Nous avons émis un avis plutôt favorable sur la proposition de loi « protection de l’enfance » en cours d’examen devant le Parlement, mais je ne peux que déplorer fermement que ce texte, non seulement ne prévoie pas l’interdiction des tests osseux, mais en légalise même la pratique. Or, non seulement ces tests osseux sont inefficaces, sans aucune fiabilité, mais ils portent atteinte à la dignité des jeunes concernés puisqu’ils partent de la présomption que ces jeunes mentent en se disant mineurs - et en montrant souvent des documents qui en attestent. Plus globalement, on a changé d’échelle avec les mouvements de migrations de populations enregistrés en Europe depuis plusieurs mois. On y trouve de nombreux enfants, des jeunes de moins de 18 ans, en famille ou isolés, sur lesquels on ne dispose pas d’informations suffisantes.
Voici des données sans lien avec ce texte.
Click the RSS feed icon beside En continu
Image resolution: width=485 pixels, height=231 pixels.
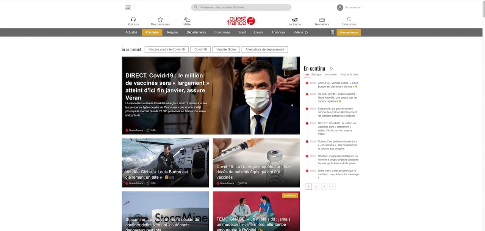[332, 69]
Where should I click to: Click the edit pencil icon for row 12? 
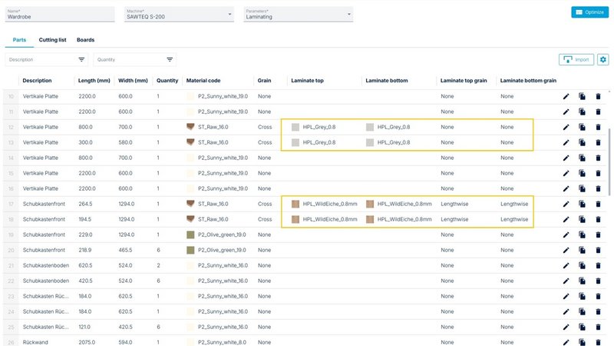click(x=566, y=127)
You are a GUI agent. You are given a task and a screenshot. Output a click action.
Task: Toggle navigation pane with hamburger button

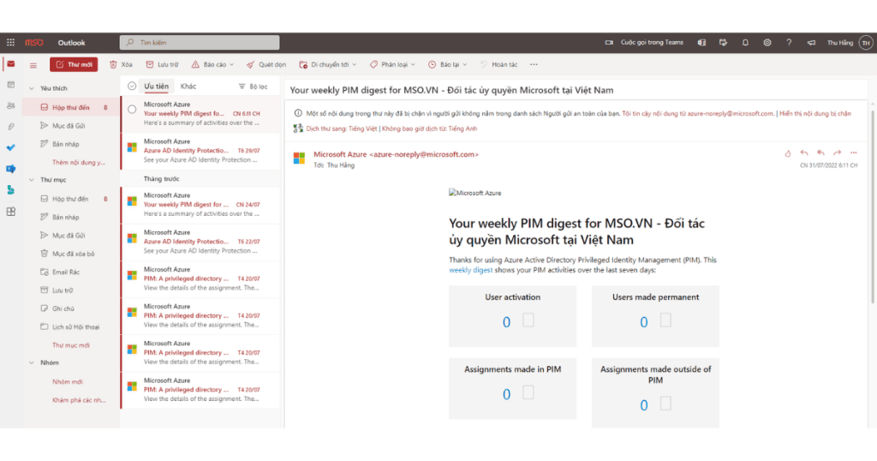coord(33,64)
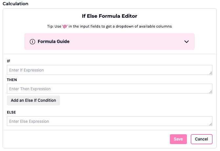Focus the Enter If Expression field
Viewport: 220px width, 151px height.
point(109,70)
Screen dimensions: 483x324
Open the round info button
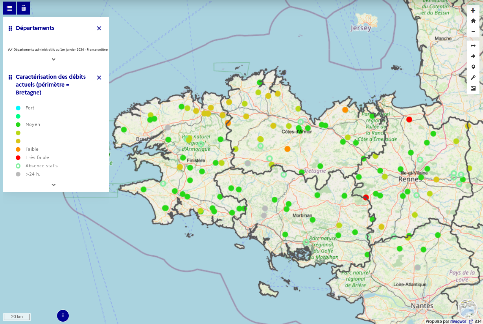click(x=63, y=315)
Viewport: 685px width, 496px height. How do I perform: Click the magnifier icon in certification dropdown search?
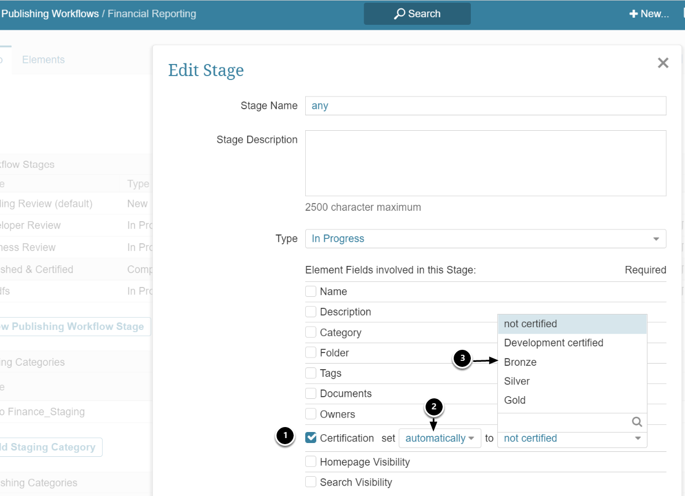pyautogui.click(x=637, y=422)
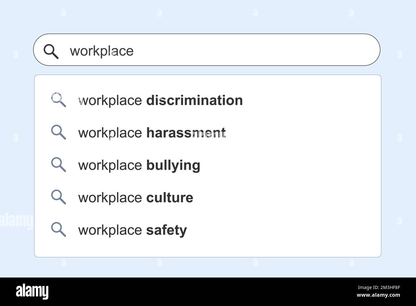416x306 pixels.
Task: Click the bold word harassment
Action: tap(186, 133)
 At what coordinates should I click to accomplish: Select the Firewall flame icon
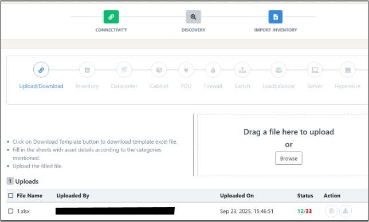pyautogui.click(x=213, y=70)
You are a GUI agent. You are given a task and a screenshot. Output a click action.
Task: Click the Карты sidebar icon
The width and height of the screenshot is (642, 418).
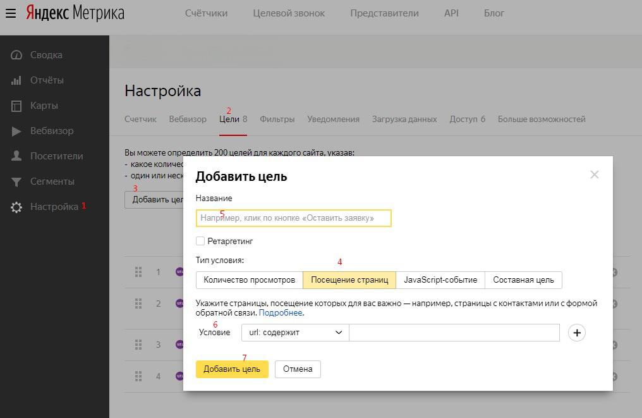tap(16, 106)

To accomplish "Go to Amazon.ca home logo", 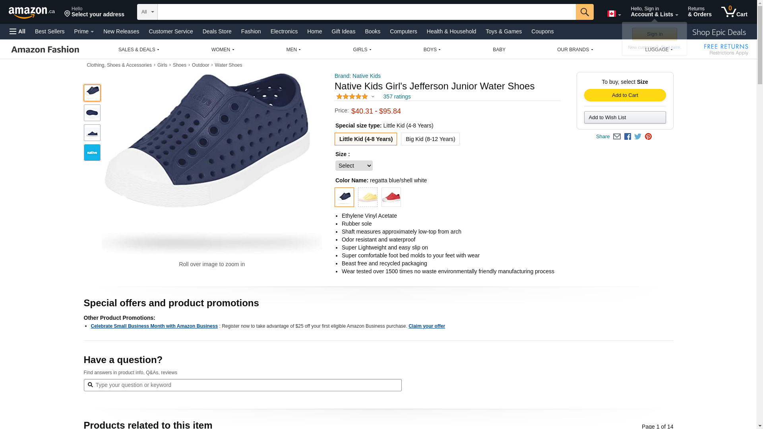I will pyautogui.click(x=31, y=12).
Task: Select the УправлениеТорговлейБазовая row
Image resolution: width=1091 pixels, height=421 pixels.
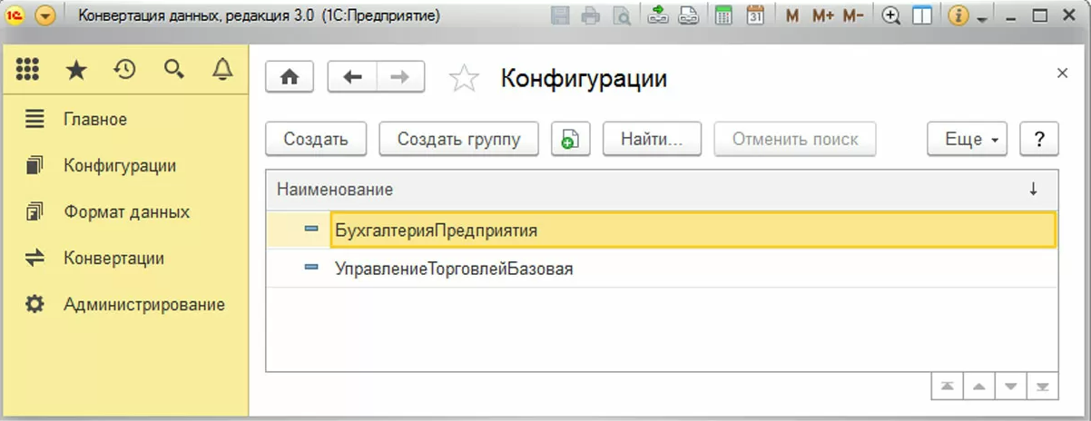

Il faut une vraie volonté politique, et pas seulement française, en leur faveur. Les Défenseurs des enfants des différents pays européens, réunis dans le réseau ENOC, ont décidé d’aborder cette question ensemble. À partir du moment où ces jeunes sont sur notre sol, nous avons le devoir de les prendre en charge. Nous leur devons aide et protection, au même titre que nos propres enfants. »

Voir en ligne : http://www.telerama.fr/idees/genevi...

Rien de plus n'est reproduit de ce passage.